### Data records
● ● ● ●

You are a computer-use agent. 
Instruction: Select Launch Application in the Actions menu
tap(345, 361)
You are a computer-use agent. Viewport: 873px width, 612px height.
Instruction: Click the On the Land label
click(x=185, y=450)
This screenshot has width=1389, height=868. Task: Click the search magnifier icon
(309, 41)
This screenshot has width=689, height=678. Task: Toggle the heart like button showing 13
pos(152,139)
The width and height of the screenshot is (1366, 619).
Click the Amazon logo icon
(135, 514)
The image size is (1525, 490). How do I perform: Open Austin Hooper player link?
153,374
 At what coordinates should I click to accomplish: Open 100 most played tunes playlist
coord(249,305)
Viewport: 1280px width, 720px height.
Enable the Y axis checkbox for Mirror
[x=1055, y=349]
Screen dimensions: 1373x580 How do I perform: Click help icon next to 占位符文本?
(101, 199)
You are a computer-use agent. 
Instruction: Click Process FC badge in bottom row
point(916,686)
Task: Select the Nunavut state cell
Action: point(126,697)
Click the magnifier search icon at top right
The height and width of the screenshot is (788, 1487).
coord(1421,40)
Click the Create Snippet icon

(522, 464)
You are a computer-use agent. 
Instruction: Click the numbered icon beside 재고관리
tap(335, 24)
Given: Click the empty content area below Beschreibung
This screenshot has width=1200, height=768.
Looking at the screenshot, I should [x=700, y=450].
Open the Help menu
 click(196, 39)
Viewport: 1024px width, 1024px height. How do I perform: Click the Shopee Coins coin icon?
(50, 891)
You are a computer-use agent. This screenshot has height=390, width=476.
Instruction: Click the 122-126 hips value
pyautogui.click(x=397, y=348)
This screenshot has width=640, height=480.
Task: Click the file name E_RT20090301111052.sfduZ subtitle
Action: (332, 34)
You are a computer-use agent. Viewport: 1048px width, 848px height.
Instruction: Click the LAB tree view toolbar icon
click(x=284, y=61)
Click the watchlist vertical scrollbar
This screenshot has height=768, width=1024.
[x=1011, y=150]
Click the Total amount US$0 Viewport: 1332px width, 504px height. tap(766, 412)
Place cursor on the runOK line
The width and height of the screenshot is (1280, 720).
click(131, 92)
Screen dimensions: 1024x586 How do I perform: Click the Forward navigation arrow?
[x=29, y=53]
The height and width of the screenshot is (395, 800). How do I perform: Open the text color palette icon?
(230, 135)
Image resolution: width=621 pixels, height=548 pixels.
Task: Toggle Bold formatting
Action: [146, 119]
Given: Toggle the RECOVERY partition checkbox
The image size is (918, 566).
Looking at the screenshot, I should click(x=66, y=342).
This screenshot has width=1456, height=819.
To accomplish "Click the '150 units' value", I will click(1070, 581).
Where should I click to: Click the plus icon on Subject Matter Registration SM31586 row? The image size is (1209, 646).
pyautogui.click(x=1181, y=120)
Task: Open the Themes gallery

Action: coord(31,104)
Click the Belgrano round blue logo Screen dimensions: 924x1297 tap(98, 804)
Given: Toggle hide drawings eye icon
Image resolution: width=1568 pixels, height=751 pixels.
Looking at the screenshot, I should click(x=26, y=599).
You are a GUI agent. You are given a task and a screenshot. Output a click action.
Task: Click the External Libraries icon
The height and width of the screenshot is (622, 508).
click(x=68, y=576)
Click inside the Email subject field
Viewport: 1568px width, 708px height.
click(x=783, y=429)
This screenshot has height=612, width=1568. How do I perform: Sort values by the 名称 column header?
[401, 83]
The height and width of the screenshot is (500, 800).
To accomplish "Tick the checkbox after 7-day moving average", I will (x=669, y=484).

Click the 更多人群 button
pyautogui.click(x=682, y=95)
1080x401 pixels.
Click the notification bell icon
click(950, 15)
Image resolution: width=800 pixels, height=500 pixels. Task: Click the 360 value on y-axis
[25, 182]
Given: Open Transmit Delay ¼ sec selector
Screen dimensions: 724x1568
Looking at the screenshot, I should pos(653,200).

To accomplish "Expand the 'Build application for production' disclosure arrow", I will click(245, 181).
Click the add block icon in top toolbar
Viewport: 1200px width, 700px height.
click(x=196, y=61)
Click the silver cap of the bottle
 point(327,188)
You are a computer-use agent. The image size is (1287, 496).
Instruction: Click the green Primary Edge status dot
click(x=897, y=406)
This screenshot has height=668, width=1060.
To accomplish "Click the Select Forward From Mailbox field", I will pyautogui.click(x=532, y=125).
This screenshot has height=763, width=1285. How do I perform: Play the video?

● ● ● ●

### Exercise instructions
Of the entries above, transcribe exactly those lines that fall between the line containing "Click the silver cap of the bottle" and the line containing "This screenshot has height=668, width=1060.", together with those two lines.

### Output for this task
Click the silver cap of the bottle
 point(327,188)
You are a computer-use agent. The image size is (1287, 496).
Instruction: Click the green Primary Edge status dot
click(x=897, y=406)
This screenshot has height=668, width=1060.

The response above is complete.